* **Provided records**:
....................

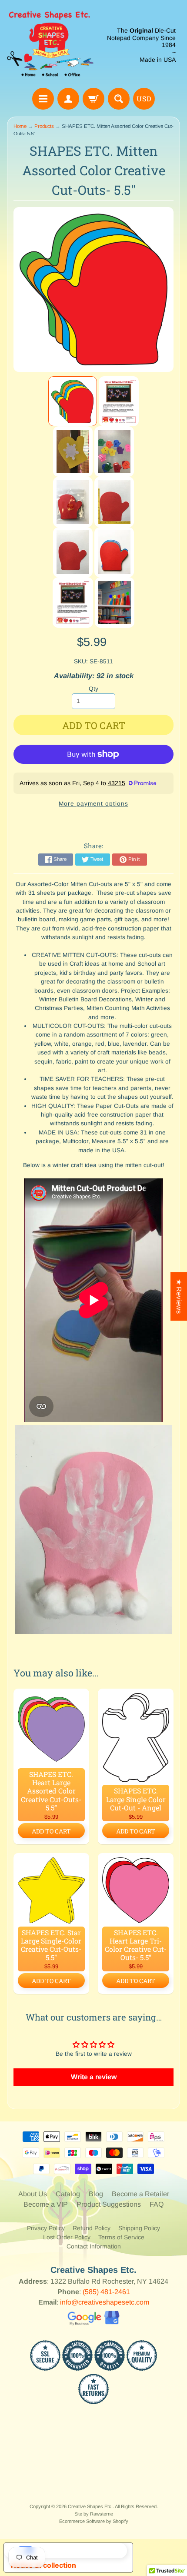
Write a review (94, 2077)
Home (20, 126)
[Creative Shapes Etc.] (50, 45)
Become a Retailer (140, 2194)
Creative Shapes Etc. (90, 2506)
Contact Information (94, 2246)
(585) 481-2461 (106, 2291)
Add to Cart (51, 1831)
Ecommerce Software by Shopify (93, 2521)
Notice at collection (43, 2565)
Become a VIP (45, 2204)
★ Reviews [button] (179, 1296)
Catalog (68, 2194)
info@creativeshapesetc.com (104, 2302)
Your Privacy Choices (77, 2550)
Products (44, 126)
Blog (96, 2194)
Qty (93, 689)
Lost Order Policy (66, 2237)
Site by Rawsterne (93, 2513)
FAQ (157, 2204)
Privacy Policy (46, 2228)
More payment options (93, 803)
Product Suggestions (109, 2204)
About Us (32, 2194)
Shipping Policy (139, 2228)
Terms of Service (121, 2237)
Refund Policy (91, 2228)
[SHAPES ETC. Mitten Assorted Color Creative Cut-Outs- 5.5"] (72, 401)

....................

* **Prompt**: Exactly the lines between the one containing "Qty (93, 689)" and the end of the material, both ends included, must be retyped, with nothing added.

* **Task output**:
Qty (93, 689)
Lost Order Policy (66, 2237)
Site by Rawsterne (93, 2513)
FAQ (157, 2204)
Privacy Policy (46, 2228)
More payment options (93, 803)
Product Suggestions (109, 2204)
About Us (32, 2194)
Shipping Policy (139, 2228)
Terms of Service (121, 2237)
Refund Policy (91, 2228)
[SHAPES ETC. Mitten Assorted Color Creative Cut-Outs- 5.5"] (72, 401)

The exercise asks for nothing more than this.